The knarrs rock to and fro, jolted by each foot stepping cautiously from plank to deck. Beneath, the fjord's waters brew up darkly. Barely I raise my chin above my bundle - small and coarse, it holds all that I possess. I press it tightly to my bosom. My heart pounds against it. Already, my skin is cold.
We crowd of thralls are thrust about. Upon a shouting, "Off!" we are pressed to let a horse, heavy-laid with bundles, pass. It steps upon the planking board, which sags, groaning loudly.
"Oh, 'twill break!" sudden the other thralls quick-whisper. "Or sink the ship!" "Nay, I'll not ride upon it." "Nor step - not another foot aboard."
The master's thrall's-watch hears us. He comes, heavy with his step, a seal's-gut cord twined about his fingers. "Hush you - all of you! Or upon your backs will fall our fate, as swift and ill as the whim of the weaving Norns."
The fateful Norns - three weaving ladies. So we're told they weave even upon the Norse gods' fate. Old One-Eyed Odin, Frey and Freya, Frigga, and Thor, and even Loki fear them! I like it not to think upon them now, upon this coast, before this swaying board.
Yet the foreman's words hush up the rest. The horse passes from the planking, settling in the hull of our master's ship. More they load the knarrs, ever tighter with cattle, boxes, trunks, bags of meal and seed, packets of skin, and coiled rope. Around me, braying goats and sheep soil bundles we packed just last night or many weeks before, while the sea laps still and hungrily upon our clamor.
From the first, there had been talk of dread upon this trip - thralls' talk, mostly - all fired up and wary. Grumbles, grunts, and reluctant groans from those who feared to stay or those to go. Well we knew Einar could not take us all. He would choose, and many terrored they'd be sold away. They trembled at their fate, looked about askance, plotted some, and planned and fretted mostly. I think I alone did not wonder much, for I knew then where my mother went I would surely be. And she would be with Einar. She had been his favorite - even until the day she died.
So, last spring, as I chored upon the hill watching old ships in the fjord raised up and repaired and fresh logs hewn to build new knarrs, I began with some excitement - and much unexpected dread - to realize we would truly leave this Iceland. Some say life is always better far away, where a slave might be freed if he proved his worth, or at least free to do somewhat more as he pleased; but I say life here is all I know. What lies ahead I cannot see.
With last autumn, the real preparations began, the storing and packing of grain, and drying of fish, and brewing mead, and catching fresh water from rains and streams in barrels lined with tar, and weaning lambs, and slaughtering sheep too old or sick to cross the ocean with us. And the selling of goods. I held the rag to catch my mistress' tears over her chest of heavy oak with its sturdy iron lock, from which she removed her fine-wrought linens and gauzy silks brought from afar, and tapestries stitched by her grandmother's hands, and other such treasures from her folk all long past, to be sorted, and many forsaken.

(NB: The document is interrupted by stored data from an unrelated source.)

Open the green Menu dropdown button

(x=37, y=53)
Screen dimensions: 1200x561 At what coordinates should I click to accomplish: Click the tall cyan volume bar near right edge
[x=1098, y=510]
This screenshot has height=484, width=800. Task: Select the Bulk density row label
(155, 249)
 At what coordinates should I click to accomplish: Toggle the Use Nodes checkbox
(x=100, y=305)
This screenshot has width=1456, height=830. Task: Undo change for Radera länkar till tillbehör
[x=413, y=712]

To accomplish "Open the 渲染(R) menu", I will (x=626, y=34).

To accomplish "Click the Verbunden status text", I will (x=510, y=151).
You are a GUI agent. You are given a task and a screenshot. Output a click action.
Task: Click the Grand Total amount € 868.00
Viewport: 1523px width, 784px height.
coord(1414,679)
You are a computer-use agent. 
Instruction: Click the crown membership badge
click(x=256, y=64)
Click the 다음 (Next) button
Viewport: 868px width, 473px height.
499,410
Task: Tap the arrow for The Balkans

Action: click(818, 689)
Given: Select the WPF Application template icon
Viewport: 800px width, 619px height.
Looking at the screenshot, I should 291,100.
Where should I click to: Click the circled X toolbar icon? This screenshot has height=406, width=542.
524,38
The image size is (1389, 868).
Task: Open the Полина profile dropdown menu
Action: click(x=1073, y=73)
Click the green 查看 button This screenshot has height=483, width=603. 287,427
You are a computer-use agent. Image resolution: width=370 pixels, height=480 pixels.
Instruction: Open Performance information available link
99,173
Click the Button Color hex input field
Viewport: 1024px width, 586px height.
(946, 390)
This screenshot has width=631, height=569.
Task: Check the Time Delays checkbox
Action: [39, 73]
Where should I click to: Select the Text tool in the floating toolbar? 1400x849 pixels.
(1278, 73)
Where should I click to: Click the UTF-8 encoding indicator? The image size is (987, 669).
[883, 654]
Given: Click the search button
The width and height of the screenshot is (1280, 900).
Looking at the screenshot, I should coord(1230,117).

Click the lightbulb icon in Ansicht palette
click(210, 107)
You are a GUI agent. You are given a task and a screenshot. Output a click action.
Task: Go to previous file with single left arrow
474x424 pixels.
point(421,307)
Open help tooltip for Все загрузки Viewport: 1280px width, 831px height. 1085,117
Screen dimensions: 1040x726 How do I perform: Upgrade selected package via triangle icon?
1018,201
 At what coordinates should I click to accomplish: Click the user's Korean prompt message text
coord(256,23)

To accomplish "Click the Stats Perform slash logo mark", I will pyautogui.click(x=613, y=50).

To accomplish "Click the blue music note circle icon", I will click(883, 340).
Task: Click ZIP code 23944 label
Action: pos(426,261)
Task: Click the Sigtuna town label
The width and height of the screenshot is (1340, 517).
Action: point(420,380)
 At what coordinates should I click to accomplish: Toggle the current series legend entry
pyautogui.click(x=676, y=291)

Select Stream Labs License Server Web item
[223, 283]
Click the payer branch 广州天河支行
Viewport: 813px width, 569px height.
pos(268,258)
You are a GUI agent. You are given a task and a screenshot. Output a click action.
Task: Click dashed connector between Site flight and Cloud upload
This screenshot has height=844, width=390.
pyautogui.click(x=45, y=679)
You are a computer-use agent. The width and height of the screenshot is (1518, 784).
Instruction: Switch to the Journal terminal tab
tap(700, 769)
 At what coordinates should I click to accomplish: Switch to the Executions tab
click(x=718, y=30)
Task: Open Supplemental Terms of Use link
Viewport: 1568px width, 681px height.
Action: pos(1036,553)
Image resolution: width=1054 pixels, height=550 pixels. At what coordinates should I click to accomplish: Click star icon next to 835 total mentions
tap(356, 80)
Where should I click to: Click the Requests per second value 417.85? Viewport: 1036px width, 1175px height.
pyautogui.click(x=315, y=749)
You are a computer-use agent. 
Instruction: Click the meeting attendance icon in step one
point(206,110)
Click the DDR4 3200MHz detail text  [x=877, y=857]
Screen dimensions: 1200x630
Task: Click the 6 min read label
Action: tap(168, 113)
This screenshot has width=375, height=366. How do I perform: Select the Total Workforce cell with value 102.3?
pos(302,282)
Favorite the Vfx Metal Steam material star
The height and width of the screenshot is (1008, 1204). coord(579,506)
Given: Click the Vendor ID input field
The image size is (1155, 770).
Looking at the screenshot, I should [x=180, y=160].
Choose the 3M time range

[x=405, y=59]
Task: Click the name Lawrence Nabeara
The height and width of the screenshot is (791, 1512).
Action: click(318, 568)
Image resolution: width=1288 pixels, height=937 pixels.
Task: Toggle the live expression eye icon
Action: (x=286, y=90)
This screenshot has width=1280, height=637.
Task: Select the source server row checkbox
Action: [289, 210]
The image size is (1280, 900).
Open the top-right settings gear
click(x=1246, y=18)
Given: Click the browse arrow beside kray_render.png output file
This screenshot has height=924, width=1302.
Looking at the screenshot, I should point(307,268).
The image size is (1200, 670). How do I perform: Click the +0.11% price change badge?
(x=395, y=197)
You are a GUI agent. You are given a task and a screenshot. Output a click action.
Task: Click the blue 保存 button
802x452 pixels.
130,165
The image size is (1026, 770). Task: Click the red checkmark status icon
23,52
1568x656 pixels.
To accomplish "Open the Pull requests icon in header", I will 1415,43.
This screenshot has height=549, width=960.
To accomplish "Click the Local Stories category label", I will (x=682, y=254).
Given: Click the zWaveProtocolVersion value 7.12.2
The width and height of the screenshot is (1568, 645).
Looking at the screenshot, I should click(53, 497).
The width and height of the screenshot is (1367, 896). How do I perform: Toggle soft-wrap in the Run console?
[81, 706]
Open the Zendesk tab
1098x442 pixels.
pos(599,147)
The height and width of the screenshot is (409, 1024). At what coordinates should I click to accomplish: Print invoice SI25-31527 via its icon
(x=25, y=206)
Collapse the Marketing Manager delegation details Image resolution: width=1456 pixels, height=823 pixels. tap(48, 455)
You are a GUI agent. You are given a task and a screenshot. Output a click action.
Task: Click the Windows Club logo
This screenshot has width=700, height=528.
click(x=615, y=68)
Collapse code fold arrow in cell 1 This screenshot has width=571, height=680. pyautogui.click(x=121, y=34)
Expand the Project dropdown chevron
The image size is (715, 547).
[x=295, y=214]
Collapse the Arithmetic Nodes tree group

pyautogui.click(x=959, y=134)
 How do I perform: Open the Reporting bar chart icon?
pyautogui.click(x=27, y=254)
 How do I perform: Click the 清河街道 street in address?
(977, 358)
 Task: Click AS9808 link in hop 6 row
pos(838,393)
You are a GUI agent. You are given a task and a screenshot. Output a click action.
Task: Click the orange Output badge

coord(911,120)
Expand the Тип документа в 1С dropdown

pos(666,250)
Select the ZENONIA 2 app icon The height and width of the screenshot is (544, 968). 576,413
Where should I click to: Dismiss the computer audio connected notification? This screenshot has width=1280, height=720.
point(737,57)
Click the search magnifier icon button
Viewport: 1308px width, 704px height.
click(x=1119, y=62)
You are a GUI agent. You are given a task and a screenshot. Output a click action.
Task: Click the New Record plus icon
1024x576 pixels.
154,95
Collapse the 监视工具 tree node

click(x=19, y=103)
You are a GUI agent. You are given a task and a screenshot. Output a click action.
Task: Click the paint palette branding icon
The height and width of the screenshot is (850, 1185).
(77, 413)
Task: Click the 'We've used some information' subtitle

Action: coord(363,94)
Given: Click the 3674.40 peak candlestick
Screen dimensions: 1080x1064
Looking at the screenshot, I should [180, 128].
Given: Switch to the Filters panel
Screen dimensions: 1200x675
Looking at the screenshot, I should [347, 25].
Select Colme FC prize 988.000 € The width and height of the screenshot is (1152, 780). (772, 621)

For me, there was cloth, too, to be woven for the sails. Had I known how hard and long and tedious the task, I might have thought to run away, but by the time I knew it, we were well into winter. There was nowhere to stray. Through the long nights and the cold, short days, we worked before the standing looms, weaving, ever weaving, until our arms ached, and our feet and our backs, and we could barely lift the threads. But at last the sails grew wide and strong. Just with springtime they were completed. We did not dye them as we might a Viking's sails, for these were not for raiding or battles, unless to win this foreign shore. But it is said there will be no one to conquer. Where we go there are no people, only ruins of campfires and strange tooled bones. Still, some speak of draugs in the night, dead walkers who would lure us to the mountain and madness or worse. So much I fear I will be dragged away that once, in a fit of terror, I begged my master if it were true. But Einar promised, upon his soul, Eirik Raude had seen none.
Excerpted from The Thrall's Tale by Judith Lindbergh. Copyright © 2006 by Judith Lindbergh. Excerpted by permission of Plume, a division of Penguin Group, Inc. All rights reserved. No part of this excerpt may be reproduced or reprinted without permission in writing from the publisher.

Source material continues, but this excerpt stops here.